» Instructions to follow
Turn the listing below into a Markdown table with two columns, Row and Line. Give each nonblank line its own row, and leave the pictures out.

» Items
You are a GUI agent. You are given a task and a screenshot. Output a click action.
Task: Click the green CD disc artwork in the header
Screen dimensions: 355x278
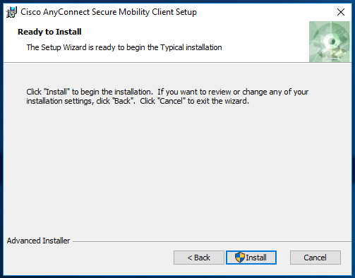click(x=330, y=42)
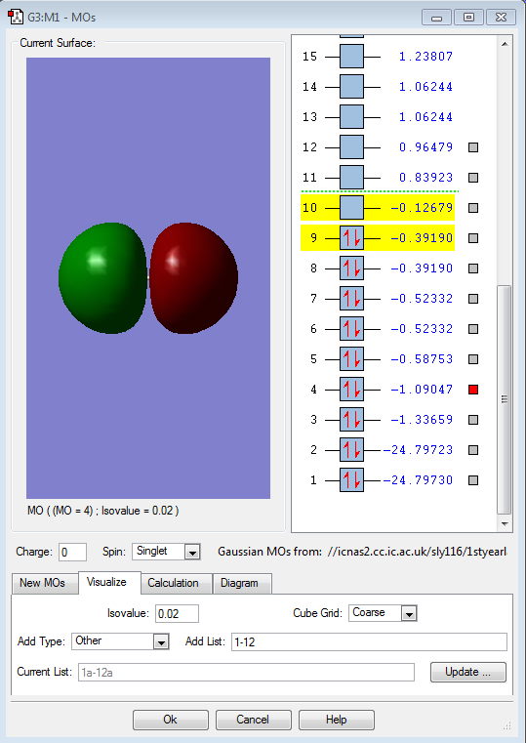Select the occupied orbital box for MO 9
The width and height of the screenshot is (526, 743).
point(351,238)
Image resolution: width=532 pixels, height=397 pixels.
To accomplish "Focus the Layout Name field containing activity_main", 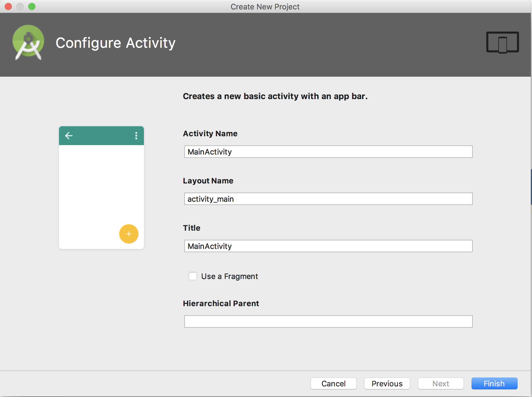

» Solution
| Row | Line |
|---|---|
| 1 | You are a GUI agent. You are given a task and a screenshot. Output a click action. |
| 2 | Task: Click the green CD disc artwork in the header |
| 3 | Screen dimensions: 355x278 |
| 4 | click(x=330, y=42) |
| 5 | Select the occupied orbital box for MO 9 |
| 6 | The width and height of the screenshot is (526, 743). |
| 7 | point(351,238) |
| 8 | Image resolution: width=532 pixels, height=397 pixels. |
| 9 | To accomplish "Focus the Layout Name field containing activity_main",  |